Contos cearenses (Fernando Py)




O escritor cearense Nilto Maciel faz chegar a esta seção o segundo volume de seus Contos reunidos (Porto Alegre: Editora Bestiário, 2010), que compreende os textos dos livros As insolentes patas do cão (1991), Babel (1997) e Pescoço de girafa na poeira (1999). O primeiro deles reúne contos de alcance e estilo variados, destacando-se principalmente pela apresentação de tipos curiosos ou maníacos, como o professor Mendes (em ‘Teoria do amor socrático’, p. 23), o paquerador João Canoro (em ‘A voz indecorosa’, p. 32), a esposa que sonhava (em ‘Sonhos’, p. 40), e outros mais. Os contos são ora são longos e minuciosos, como ‘Ícaro’ (p. 11) ou ‘Os comensais de Afonso Baio’ (p. 53), ora, na maioria, não ultrapassam página e meia. Alguns chegam apenas a ser um simples flash e nem sempre configuram propriamente um conto, com princípio, meio e fim, mas limitam-se a mostrar uma “cena”, como, p. ex., ‘Incubação’ (p. 20). Por outro lado, essa tendência ao conto curtíssimo leva o autor a uma peça em “cenas” como em ‘Mundo livre’ (p. 68), onde as seis cenas fazem parte de uma gincana e o desfecho, menos surpreendente do que poderia parecer a princípio, já indica uma faceta bem irônica do estilo veloz e breve dos contos de Nilto Maciel. Este é um dos aspectos de seu saudável inconformismo diante do que é “bem feito” ou “bonito”, e que muito valorizam a sua prosa.

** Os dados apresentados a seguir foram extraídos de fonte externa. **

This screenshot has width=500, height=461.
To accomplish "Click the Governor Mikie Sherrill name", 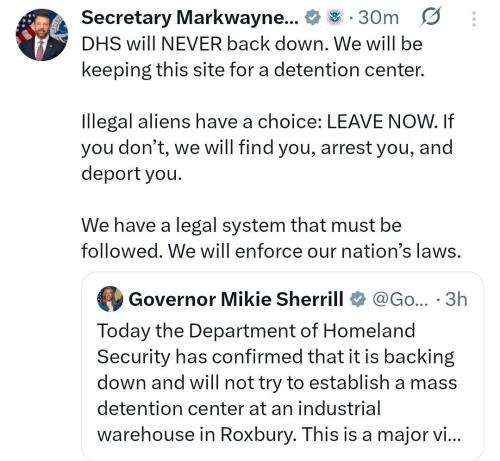I will pyautogui.click(x=236, y=299).
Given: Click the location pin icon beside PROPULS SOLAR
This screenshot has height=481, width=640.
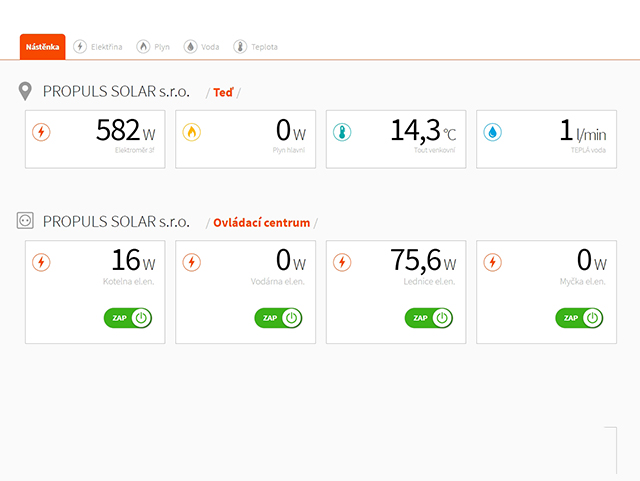Looking at the screenshot, I should (x=26, y=92).
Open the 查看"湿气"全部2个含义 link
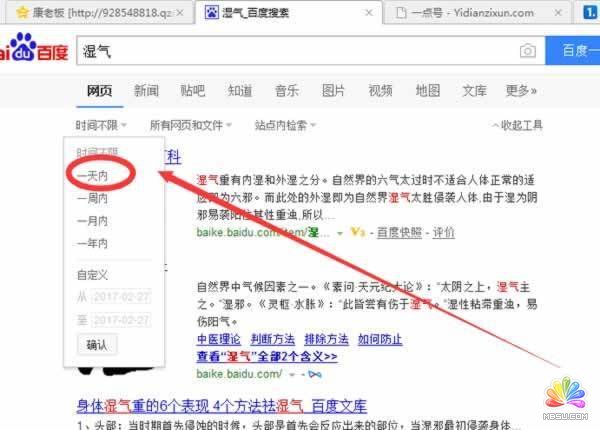Image resolution: width=600 pixels, height=430 pixels. 266,356
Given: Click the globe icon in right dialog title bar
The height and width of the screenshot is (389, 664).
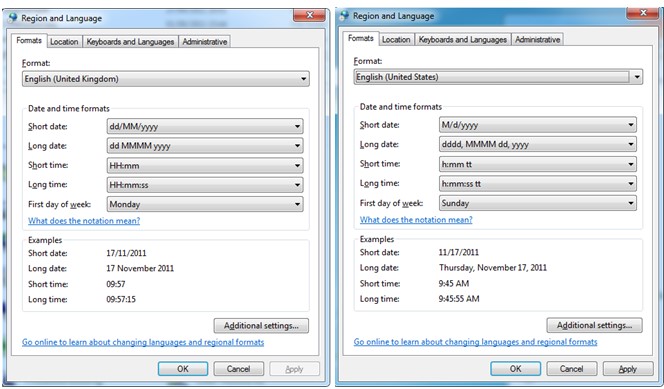Looking at the screenshot, I should (345, 16).
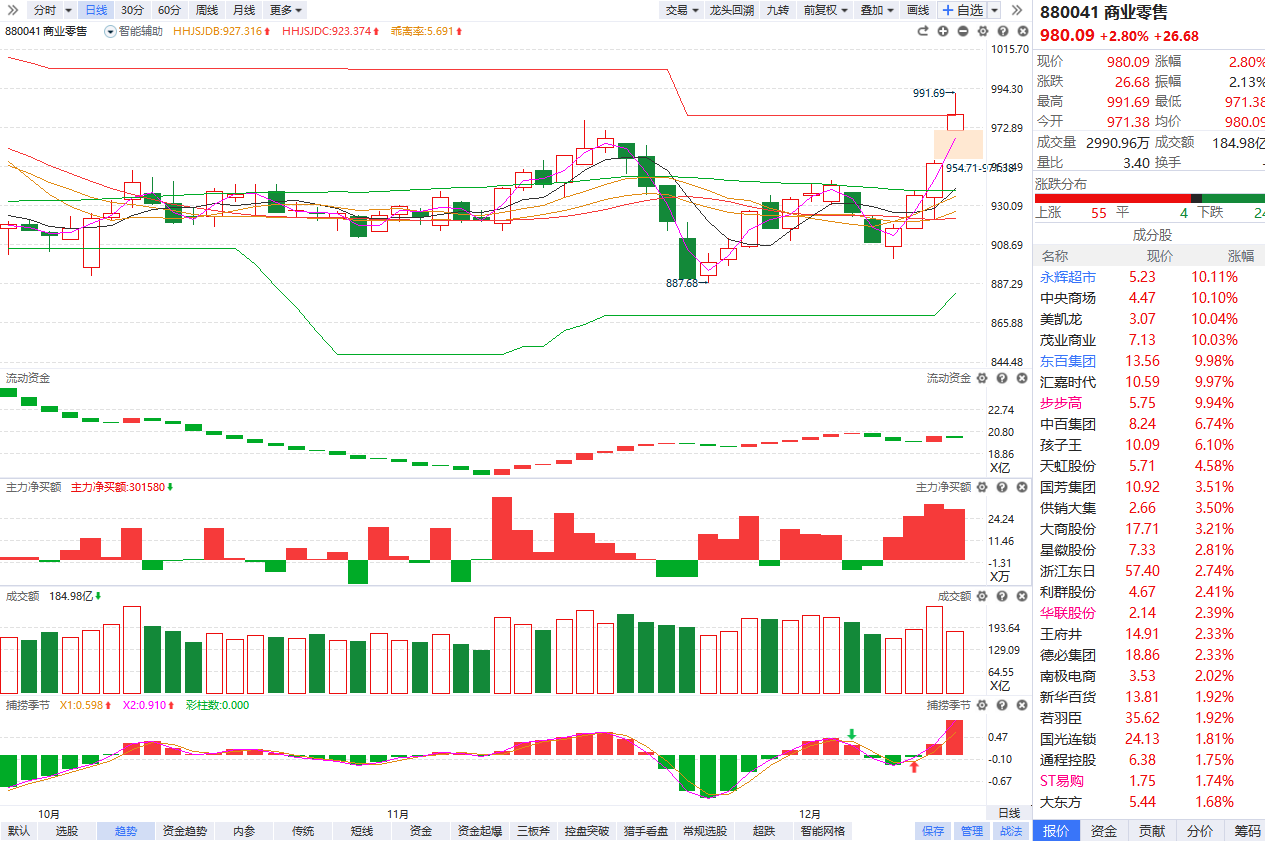Toggle the 智能辅助 circle button

[x=111, y=31]
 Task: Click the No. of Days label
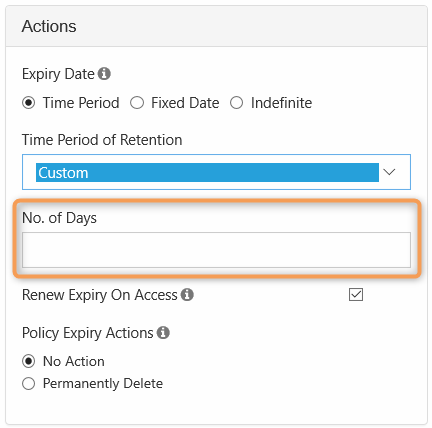[59, 218]
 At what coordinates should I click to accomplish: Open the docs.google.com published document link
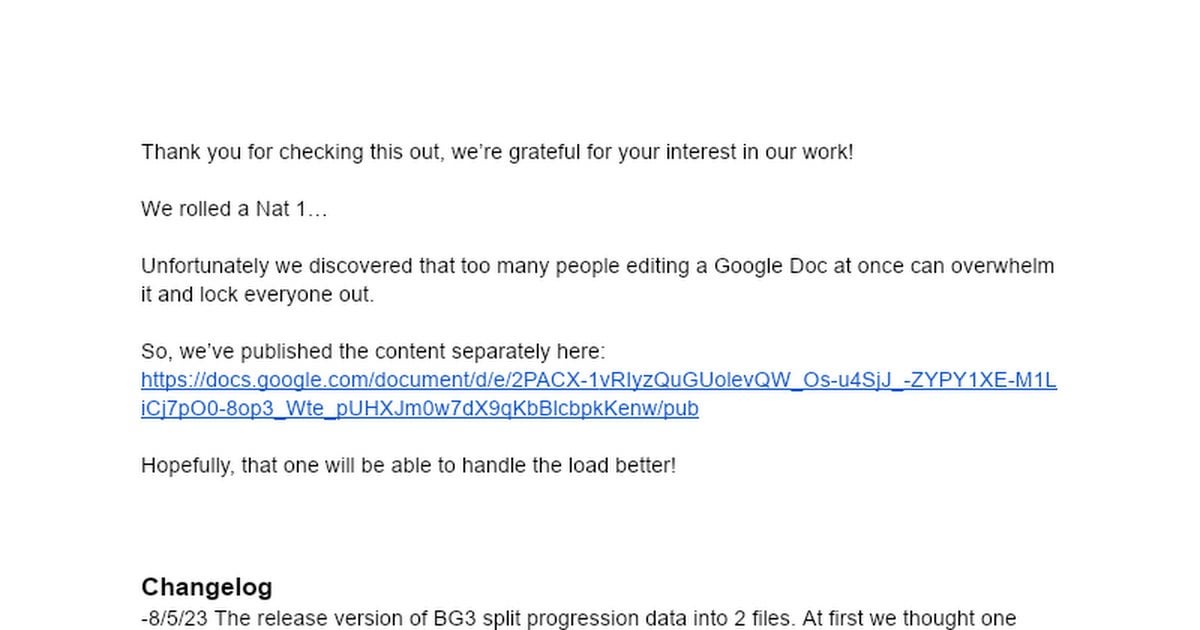[598, 394]
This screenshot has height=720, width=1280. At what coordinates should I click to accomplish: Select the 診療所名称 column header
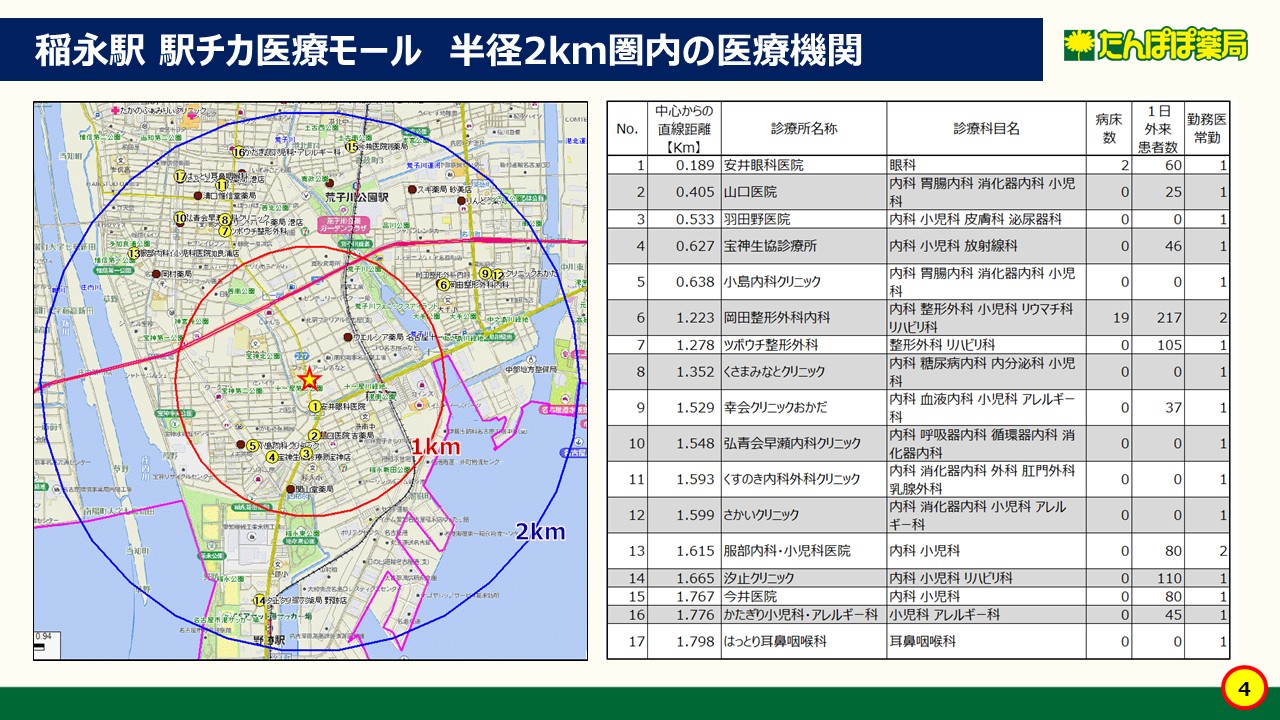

Babel se compõe de narrativas bastante curtas, às vezes apenas flashes, como vimos na coletânea anterior. São narrativas que exploram um episódio breve, tratando de aprofundá-lo ou expondo toda a sua crueza. Além disso, o autor também explora a estrutura e a linguagem que emprega, com excelentes resultados. Já Pescoço de girafa na poeira compõe-se igualmente de contos muito curtos, em que Maciel também trabalha com modelos variados de ficção, indo das fantasias oníricas ao realismo mais cru, do flash mais imediato ao enredo desenvolvido em detalhes, tudo isso num estilo seguro de quem domina às maravilhas o nosso idioma. E se muitas vezes se compraz em citações eruditas, tais citações se harmonizam de tal modo no texto que é como se tenham feito sempre parte dele. O volume mereceu o primeiro lugar, na categoria conto, da Bolsa Brasília de Produção Literária em 1998, da Fundação Cultural do Distrito Federal. Convém ler e reler os contos de Nilto Maciel.